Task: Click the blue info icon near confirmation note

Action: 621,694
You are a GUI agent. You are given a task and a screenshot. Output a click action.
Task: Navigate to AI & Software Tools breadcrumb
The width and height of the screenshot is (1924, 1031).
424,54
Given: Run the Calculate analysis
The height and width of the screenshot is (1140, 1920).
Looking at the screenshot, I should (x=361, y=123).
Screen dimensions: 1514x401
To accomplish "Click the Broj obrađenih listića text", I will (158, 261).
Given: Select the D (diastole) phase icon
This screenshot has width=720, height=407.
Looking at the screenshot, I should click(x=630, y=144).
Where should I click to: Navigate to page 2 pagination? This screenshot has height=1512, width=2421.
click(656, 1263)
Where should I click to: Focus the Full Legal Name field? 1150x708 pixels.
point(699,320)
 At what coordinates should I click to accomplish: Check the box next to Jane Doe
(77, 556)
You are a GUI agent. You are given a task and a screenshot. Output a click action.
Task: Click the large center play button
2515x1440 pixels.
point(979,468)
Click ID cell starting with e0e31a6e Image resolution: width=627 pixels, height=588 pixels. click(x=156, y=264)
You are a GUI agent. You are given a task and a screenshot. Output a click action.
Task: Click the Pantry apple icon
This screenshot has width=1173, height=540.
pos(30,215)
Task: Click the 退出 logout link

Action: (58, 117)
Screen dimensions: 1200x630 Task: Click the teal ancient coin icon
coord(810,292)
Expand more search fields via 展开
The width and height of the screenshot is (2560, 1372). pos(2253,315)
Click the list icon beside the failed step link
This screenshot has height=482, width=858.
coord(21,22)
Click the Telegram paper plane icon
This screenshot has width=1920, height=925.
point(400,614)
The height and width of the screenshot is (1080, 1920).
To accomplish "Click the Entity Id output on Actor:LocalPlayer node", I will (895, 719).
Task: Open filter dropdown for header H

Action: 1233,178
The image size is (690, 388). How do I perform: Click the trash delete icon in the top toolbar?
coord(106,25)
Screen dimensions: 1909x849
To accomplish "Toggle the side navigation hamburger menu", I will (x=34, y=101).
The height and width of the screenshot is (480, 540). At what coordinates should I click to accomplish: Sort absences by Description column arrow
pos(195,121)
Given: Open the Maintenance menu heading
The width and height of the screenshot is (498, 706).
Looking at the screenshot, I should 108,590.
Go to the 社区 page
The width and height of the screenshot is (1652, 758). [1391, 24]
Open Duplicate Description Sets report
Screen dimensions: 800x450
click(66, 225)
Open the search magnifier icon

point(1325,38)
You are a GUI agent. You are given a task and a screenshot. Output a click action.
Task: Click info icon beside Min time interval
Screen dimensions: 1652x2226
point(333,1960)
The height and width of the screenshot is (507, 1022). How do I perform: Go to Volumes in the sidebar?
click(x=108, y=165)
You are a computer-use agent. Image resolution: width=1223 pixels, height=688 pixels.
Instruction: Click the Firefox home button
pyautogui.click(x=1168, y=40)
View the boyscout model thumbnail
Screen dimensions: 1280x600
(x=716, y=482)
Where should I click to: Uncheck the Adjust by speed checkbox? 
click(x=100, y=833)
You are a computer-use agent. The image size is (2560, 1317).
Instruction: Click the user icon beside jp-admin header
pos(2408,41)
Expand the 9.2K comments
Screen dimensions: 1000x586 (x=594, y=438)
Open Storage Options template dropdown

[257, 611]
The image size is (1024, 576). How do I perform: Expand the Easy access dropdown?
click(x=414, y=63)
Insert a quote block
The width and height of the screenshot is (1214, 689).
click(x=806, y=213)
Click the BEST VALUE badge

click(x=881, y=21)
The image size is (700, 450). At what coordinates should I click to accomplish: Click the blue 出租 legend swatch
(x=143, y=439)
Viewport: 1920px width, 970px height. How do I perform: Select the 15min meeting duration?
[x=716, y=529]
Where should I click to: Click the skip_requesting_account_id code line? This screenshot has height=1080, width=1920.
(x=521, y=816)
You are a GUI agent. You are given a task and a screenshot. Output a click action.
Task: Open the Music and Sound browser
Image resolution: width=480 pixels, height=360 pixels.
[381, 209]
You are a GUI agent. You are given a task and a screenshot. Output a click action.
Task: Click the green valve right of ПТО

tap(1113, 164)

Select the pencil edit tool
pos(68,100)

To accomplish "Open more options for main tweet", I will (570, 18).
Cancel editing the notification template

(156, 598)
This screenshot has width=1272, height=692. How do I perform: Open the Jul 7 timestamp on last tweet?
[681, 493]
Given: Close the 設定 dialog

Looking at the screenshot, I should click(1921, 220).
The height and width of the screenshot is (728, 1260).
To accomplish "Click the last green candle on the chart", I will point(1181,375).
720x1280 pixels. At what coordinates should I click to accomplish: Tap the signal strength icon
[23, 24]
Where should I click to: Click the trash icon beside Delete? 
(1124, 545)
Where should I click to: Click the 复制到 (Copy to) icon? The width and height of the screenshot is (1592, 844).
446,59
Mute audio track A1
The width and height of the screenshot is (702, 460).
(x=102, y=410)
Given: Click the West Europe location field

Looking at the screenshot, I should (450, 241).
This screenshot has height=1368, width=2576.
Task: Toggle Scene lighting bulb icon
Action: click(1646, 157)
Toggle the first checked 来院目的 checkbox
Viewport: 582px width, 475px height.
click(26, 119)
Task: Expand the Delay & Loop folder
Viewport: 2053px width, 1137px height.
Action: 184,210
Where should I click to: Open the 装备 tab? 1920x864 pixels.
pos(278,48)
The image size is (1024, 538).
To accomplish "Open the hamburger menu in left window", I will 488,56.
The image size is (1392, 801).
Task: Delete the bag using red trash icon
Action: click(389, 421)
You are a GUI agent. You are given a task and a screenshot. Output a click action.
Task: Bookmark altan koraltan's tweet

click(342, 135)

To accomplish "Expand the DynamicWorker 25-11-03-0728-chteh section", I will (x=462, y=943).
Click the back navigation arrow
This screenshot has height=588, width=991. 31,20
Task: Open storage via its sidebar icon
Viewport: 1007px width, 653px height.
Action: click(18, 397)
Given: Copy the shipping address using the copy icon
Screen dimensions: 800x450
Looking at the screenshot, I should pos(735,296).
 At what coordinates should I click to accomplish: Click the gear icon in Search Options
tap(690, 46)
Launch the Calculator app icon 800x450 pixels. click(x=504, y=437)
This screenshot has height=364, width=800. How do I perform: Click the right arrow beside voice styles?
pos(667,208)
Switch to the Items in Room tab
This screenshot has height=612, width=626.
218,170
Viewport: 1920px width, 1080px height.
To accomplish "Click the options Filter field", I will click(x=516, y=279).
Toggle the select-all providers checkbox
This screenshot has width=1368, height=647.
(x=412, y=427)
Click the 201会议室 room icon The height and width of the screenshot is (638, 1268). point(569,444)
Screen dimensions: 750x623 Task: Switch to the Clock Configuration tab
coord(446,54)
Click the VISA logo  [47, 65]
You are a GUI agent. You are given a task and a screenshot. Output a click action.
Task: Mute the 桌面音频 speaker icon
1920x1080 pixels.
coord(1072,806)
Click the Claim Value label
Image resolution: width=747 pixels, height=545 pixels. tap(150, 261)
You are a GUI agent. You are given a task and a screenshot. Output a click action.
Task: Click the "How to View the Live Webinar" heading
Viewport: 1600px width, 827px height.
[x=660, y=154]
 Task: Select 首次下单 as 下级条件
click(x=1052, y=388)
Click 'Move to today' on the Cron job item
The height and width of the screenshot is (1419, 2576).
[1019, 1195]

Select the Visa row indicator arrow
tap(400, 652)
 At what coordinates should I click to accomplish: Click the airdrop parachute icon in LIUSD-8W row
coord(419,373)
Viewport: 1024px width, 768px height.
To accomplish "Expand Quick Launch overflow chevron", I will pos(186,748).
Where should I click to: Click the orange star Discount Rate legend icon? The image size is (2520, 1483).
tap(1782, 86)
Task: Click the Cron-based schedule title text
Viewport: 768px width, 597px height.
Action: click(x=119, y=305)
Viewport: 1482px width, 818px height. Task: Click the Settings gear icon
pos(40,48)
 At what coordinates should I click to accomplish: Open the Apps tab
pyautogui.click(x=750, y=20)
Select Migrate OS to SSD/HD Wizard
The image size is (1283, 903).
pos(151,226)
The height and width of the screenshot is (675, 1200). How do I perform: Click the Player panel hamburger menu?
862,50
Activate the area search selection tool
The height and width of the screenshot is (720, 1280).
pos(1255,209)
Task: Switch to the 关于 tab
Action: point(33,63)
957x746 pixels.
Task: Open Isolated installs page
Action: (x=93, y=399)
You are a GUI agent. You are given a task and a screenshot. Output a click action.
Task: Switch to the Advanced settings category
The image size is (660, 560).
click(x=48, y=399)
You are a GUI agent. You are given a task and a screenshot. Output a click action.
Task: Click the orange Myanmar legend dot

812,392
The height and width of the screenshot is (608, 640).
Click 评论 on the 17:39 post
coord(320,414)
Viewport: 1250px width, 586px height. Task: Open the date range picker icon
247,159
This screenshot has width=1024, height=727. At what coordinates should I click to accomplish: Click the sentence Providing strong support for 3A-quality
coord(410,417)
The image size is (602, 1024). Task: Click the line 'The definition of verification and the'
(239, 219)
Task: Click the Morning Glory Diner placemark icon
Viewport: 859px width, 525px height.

* [任务要求] 请把上方记录中从含有“Where should I click to: Uncheck”的那一行到含有“pos(2408,41)”的那一行逐字照抄下来，首尾两行都要包括在内。

* [本题答案]
Where should I click to: Uncheck the Adjust by speed checkbox? 
click(x=100, y=833)
You are a computer-use agent. The image size is (2560, 1317).
Instruction: Click the user icon beside jp-admin header
pos(2408,41)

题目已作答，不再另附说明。